Below are entries. Copy exactly the lines running from the line that holds "Instruction: Focus the" to the line that holds "Task: Click the generally fun gameplay line", with both ends included.

• GIVEN RECORDS:
★ ★ ★ ★ ★

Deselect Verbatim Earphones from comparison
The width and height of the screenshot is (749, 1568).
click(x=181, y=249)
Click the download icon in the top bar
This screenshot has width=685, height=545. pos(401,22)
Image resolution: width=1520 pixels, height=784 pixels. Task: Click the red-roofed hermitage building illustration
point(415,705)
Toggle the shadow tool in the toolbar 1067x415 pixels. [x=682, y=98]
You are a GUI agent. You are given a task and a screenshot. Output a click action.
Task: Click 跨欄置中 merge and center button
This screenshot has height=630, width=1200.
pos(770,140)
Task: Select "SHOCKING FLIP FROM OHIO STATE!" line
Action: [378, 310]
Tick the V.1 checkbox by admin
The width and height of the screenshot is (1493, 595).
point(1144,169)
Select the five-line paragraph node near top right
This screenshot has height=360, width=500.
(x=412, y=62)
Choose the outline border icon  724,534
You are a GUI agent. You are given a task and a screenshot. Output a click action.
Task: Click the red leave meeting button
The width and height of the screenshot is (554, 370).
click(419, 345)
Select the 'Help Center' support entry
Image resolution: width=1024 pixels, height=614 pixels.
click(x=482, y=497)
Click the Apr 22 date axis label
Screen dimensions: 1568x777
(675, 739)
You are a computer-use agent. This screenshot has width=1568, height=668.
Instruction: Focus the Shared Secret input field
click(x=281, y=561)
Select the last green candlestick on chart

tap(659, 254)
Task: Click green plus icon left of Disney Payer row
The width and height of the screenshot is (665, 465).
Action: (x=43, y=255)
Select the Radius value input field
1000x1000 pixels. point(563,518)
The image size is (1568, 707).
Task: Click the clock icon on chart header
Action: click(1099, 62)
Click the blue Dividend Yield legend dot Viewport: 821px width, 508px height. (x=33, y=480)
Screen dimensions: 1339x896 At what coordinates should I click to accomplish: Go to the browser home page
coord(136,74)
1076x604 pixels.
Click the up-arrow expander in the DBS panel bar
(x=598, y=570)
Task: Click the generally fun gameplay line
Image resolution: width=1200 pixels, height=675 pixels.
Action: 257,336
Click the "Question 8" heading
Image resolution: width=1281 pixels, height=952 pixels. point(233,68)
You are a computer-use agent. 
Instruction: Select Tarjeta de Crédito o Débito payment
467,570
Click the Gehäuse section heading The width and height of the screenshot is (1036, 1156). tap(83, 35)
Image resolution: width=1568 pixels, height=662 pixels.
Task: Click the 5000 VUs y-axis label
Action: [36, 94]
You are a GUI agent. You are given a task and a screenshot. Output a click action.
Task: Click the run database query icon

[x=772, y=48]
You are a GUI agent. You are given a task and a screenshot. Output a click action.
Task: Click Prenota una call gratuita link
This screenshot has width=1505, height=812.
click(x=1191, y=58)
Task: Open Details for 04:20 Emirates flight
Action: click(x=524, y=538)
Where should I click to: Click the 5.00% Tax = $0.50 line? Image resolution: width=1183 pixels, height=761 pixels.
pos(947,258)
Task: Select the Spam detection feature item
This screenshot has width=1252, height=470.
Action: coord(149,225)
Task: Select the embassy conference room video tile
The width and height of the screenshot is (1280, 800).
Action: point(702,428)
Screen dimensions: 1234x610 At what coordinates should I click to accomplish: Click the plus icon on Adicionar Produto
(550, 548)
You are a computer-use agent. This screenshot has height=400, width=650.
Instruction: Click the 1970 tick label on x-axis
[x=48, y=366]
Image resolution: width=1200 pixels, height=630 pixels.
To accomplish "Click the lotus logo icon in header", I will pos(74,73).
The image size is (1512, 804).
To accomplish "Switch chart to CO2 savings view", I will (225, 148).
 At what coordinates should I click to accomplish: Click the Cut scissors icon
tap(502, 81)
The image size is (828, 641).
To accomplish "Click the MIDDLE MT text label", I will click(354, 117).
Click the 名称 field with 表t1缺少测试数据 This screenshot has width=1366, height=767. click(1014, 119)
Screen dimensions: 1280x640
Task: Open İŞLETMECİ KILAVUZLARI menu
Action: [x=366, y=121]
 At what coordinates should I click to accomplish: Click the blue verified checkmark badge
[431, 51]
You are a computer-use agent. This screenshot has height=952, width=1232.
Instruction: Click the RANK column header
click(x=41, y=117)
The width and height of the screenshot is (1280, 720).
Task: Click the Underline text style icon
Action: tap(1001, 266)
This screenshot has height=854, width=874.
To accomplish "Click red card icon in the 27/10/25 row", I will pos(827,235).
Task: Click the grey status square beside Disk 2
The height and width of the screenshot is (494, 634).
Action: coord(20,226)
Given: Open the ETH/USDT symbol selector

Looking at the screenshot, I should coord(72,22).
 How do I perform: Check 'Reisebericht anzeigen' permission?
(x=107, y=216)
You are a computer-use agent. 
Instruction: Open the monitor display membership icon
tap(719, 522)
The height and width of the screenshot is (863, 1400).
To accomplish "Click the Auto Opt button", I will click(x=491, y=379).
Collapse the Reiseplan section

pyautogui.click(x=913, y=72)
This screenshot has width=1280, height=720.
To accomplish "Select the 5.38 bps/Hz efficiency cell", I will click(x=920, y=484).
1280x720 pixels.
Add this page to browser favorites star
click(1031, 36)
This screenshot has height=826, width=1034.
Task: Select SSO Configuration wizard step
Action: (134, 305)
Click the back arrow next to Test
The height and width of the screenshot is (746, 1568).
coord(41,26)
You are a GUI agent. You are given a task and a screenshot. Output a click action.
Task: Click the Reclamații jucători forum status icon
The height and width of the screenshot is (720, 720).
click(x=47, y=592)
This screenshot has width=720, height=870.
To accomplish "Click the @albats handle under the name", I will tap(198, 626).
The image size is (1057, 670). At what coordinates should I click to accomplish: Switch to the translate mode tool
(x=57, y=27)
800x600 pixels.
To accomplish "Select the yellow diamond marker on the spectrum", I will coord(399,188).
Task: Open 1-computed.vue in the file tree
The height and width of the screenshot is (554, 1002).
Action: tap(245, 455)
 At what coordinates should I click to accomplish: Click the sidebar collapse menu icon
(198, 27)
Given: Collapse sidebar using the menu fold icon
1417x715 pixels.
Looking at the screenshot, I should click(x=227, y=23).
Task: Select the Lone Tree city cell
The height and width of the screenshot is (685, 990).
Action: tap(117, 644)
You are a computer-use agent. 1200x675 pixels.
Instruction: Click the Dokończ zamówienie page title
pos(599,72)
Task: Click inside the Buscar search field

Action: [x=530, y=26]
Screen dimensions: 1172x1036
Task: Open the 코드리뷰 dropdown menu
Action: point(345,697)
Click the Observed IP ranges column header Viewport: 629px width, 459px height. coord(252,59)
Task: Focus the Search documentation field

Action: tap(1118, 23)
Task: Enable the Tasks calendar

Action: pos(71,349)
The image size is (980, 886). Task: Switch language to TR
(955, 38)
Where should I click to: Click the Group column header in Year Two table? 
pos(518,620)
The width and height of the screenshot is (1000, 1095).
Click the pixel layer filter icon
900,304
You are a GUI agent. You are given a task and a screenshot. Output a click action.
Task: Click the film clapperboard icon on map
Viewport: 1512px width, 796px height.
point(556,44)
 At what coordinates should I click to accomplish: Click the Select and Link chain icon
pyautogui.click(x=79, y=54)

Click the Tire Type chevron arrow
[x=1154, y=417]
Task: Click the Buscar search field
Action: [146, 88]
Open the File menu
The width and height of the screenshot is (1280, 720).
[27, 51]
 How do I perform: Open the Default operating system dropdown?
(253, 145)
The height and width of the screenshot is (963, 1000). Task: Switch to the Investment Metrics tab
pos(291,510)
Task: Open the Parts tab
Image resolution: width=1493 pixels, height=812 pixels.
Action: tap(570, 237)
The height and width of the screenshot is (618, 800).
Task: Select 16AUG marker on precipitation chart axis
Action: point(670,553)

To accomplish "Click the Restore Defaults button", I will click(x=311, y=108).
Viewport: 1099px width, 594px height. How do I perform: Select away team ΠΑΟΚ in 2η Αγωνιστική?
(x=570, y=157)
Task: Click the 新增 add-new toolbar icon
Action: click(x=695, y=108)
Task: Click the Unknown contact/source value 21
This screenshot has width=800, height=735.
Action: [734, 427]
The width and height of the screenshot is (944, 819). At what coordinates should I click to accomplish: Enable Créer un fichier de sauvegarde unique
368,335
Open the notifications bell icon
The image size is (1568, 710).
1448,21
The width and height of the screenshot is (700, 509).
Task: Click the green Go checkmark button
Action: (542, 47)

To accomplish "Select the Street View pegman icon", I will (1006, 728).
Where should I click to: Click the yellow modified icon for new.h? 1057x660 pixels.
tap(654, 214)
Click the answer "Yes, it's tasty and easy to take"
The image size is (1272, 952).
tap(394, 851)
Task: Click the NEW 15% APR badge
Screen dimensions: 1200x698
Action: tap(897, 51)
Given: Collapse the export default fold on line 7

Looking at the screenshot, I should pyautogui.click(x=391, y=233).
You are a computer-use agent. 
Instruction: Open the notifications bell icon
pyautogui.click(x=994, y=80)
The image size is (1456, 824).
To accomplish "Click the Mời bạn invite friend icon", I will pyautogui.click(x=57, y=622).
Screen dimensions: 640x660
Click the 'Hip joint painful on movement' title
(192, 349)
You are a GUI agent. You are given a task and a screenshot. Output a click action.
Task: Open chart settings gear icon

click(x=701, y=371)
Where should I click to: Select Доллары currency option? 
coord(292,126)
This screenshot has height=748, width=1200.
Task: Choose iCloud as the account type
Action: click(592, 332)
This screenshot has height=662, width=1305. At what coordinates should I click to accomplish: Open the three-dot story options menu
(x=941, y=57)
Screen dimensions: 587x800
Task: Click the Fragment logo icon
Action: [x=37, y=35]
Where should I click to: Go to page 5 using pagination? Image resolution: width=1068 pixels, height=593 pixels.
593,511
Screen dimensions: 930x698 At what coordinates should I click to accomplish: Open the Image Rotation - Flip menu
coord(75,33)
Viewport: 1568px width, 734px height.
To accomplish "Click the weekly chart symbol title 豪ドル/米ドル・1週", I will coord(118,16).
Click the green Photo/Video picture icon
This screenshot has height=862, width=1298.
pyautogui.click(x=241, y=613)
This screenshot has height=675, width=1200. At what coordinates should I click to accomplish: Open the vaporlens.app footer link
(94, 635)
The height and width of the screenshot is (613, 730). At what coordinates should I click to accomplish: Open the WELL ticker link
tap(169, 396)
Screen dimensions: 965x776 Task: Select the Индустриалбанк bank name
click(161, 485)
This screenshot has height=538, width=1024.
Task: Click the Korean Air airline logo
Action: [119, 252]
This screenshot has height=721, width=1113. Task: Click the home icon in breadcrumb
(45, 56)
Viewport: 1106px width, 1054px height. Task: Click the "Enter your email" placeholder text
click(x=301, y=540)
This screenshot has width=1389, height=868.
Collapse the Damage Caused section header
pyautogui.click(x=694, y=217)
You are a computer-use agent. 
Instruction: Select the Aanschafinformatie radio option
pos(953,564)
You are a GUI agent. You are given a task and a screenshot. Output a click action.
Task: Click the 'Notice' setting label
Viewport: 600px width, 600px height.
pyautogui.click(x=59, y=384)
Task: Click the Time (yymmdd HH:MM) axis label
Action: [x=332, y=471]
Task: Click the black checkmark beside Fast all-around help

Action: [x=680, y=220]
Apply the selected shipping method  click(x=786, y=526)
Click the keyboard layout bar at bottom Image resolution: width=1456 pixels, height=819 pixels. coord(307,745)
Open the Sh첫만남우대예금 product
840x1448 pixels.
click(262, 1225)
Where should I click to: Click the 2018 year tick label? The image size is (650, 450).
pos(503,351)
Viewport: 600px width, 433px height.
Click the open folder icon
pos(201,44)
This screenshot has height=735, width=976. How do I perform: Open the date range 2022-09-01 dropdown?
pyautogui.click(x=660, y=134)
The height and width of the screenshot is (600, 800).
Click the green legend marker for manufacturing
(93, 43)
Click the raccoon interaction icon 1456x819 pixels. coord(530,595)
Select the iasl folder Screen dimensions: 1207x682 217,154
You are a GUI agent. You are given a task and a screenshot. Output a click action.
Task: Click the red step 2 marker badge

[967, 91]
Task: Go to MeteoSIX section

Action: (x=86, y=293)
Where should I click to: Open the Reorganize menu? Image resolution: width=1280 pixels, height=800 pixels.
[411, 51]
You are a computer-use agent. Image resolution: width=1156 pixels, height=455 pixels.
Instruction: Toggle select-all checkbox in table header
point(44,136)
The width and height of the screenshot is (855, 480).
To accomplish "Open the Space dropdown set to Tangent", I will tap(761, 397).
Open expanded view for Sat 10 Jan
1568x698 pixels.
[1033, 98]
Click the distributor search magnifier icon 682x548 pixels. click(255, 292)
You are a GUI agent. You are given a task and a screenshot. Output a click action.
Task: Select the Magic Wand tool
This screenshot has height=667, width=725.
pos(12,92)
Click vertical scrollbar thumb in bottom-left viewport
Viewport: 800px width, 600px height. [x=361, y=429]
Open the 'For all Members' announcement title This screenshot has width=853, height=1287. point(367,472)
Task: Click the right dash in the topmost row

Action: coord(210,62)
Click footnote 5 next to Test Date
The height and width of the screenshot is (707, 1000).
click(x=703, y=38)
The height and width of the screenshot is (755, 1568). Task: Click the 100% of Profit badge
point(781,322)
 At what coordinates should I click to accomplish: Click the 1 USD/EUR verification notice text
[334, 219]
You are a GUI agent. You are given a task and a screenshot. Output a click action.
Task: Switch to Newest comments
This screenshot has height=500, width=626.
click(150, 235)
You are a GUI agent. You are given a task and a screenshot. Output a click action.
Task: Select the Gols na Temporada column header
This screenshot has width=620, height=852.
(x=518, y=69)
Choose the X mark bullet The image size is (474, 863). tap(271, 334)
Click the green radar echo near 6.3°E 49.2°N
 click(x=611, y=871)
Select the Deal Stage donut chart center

★ ★ ★ ★ ★

• ANSWER SECTION:
Instruction: Focus the Shared Secret input field
click(x=281, y=561)
Select the last green candlestick on chart

tap(659, 254)
Task: Click green plus icon left of Disney Payer row
The width and height of the screenshot is (665, 465).
Action: (x=43, y=255)
Select the Radius value input field
1000x1000 pixels. point(563,518)
The image size is (1568, 707).
Task: Click the clock icon on chart header
Action: click(1099, 62)
Click the blue Dividend Yield legend dot Viewport: 821px width, 508px height. (x=33, y=480)
Screen dimensions: 1339x896 At what coordinates should I click to accomplish: Go to the browser home page
coord(136,74)
1076x604 pixels.
Click the up-arrow expander in the DBS panel bar
(x=598, y=570)
Task: Click the generally fun gameplay line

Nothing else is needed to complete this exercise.